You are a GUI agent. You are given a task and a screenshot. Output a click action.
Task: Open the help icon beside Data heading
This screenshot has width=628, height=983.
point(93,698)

* * *

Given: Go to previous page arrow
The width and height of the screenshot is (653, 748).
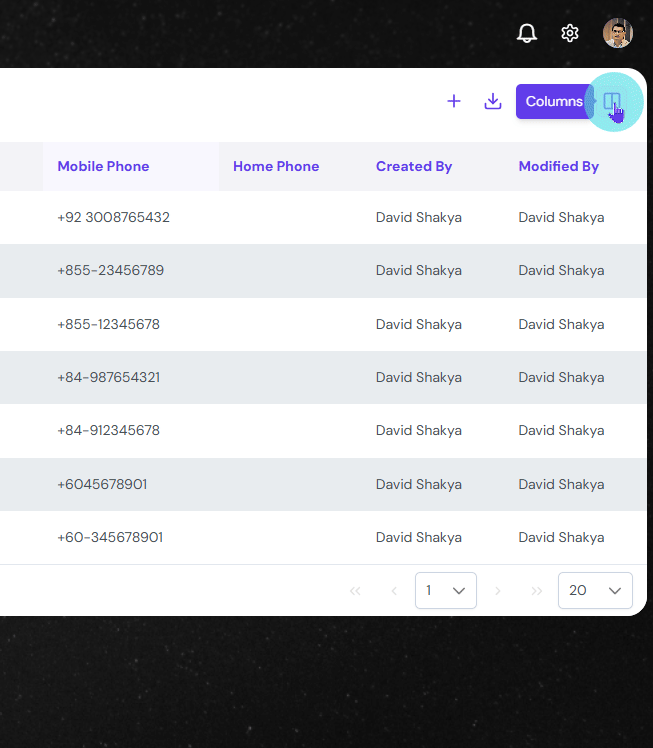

» **WRITTEN REQUEST**: Quote the part that opens with the line containing "Given: Go to previous page arrow" and closes with the line containing "The width and", copying both of those lines and everything between them.

» **ANSWER TO THE TASK**:
Given: Go to previous page arrow
The width and height of the screenshot is (653, 748).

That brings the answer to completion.